WHAT NEEDS TO BE DONE:
If an entry holds a picture, leave that picture out. Give everything else again exactly.

MATERIAL TO PROCESS:

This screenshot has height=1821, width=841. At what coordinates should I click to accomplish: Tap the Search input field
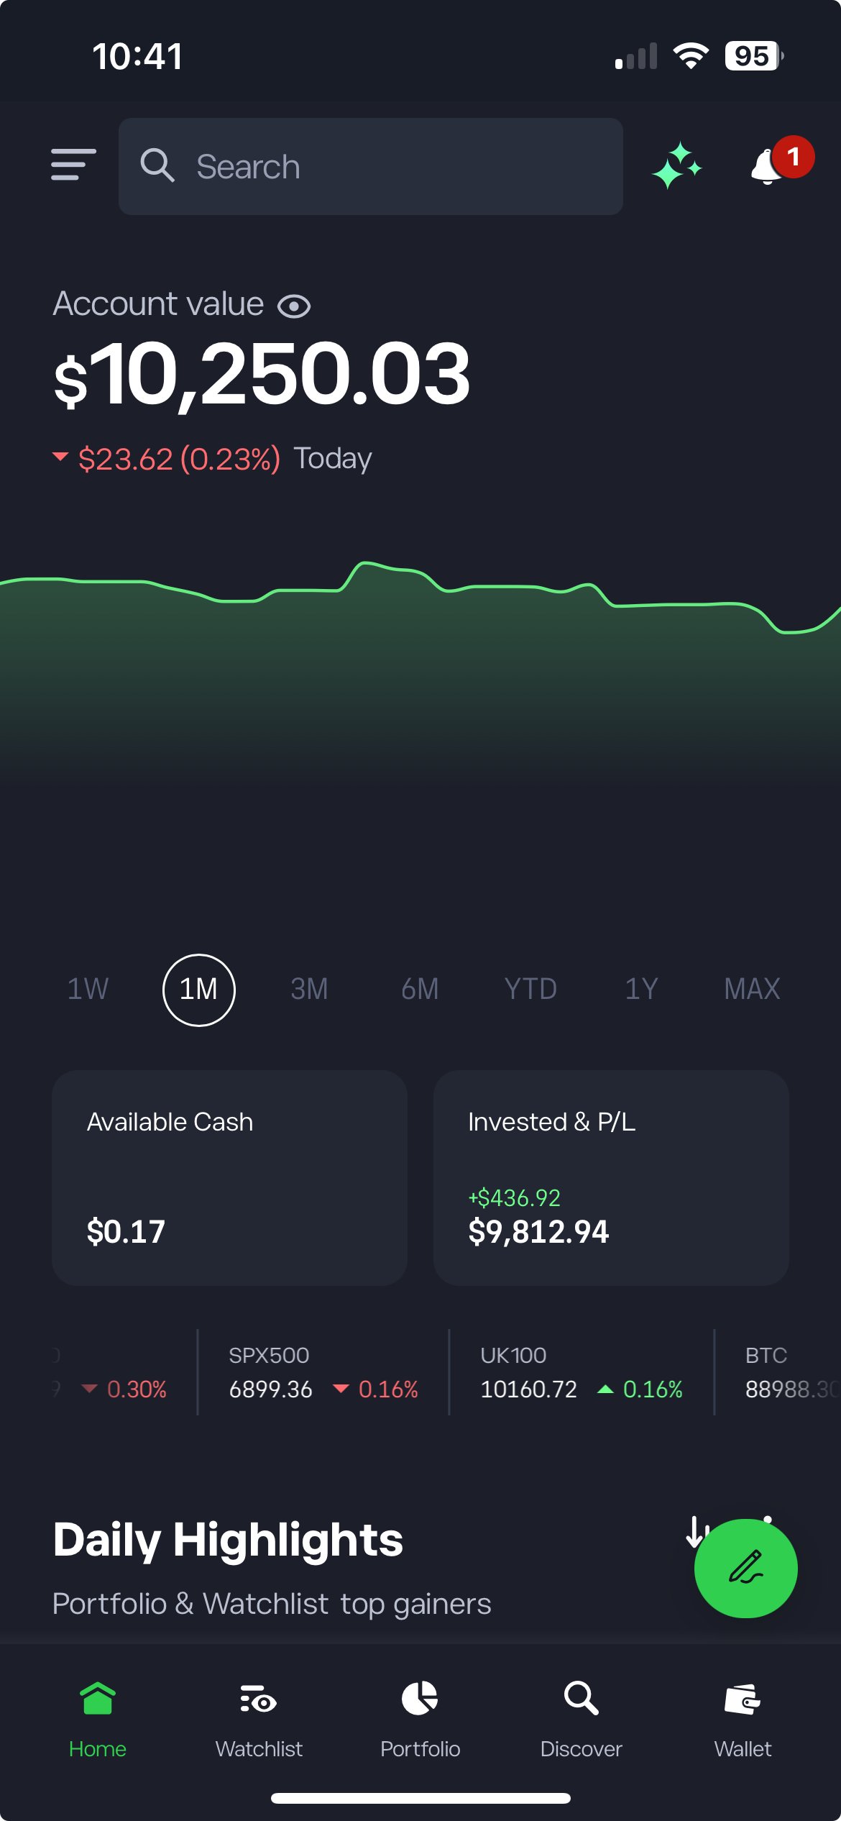tap(371, 165)
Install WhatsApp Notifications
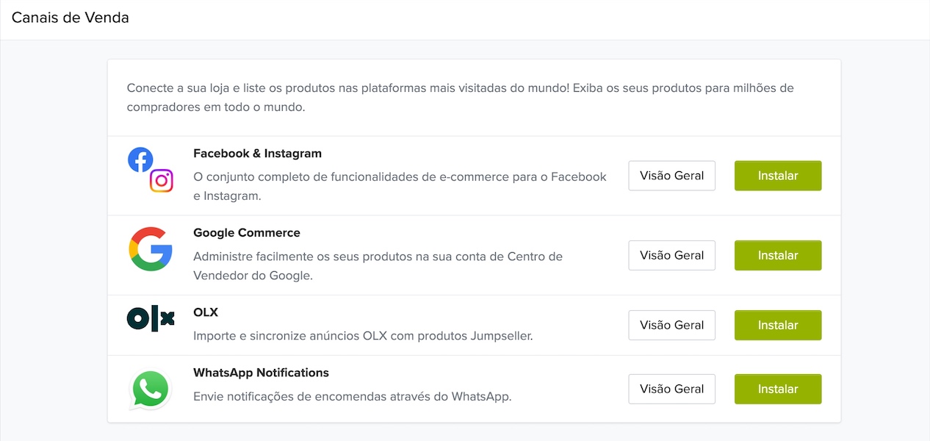Screen dimensions: 930x441 [778, 389]
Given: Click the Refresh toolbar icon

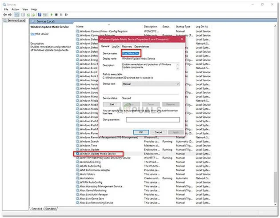Looking at the screenshot, I should point(28,15).
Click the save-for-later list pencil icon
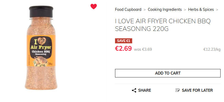This screenshot has height=102, width=224. (177, 90)
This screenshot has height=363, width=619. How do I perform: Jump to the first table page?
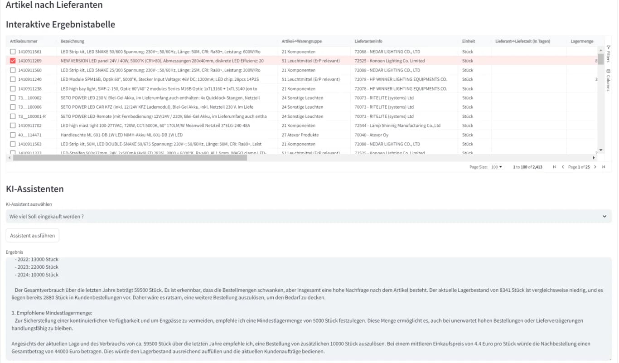pos(554,167)
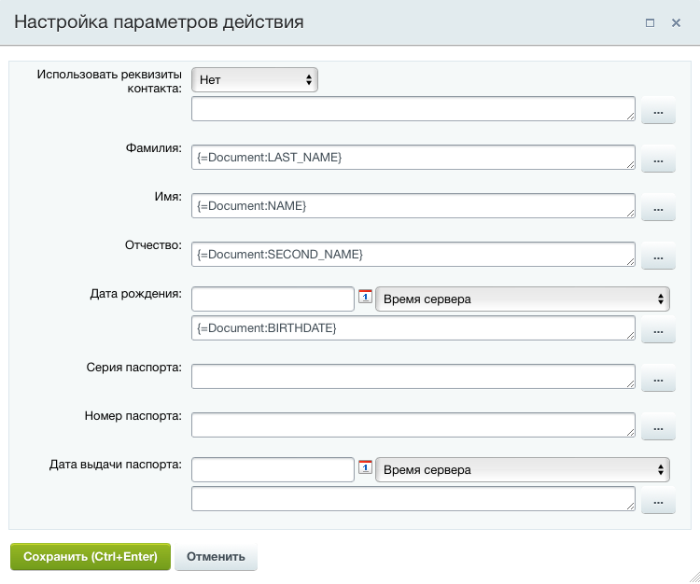Viewport: 700px width, 584px height.
Task: Click the Фамилия field with LAST_NAME
Action: point(413,158)
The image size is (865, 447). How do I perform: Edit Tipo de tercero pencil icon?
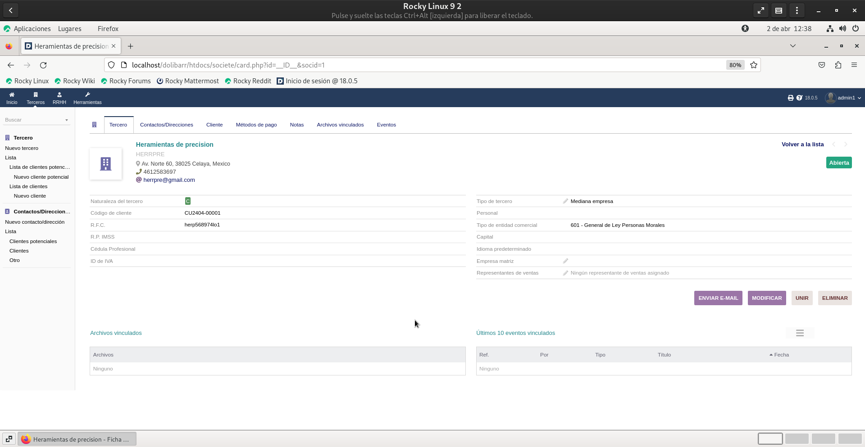[565, 201]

REPLY TO THE EXERCISE:
This screenshot has height=1821, width=841. At what coordinates should I click to accomplish: Tap the Search input field
tap(371, 165)
Install WhatsApp Notifications
Screen dimensions: 930x441 [778, 389]
Given: Click the Refresh toolbar icon

Looking at the screenshot, I should point(28,15).
Click the save-for-later list pencil icon
This screenshot has height=102, width=224. (177, 90)
This screenshot has height=363, width=619. How do I perform: Jump to the first table page?
pos(554,167)
Viewport: 700px width, 584px height.
Task: Click the Фамилия field with LAST_NAME
Action: point(413,158)
The image size is (865, 447). How do I perform: Edit Tipo de tercero pencil icon?
[565, 201]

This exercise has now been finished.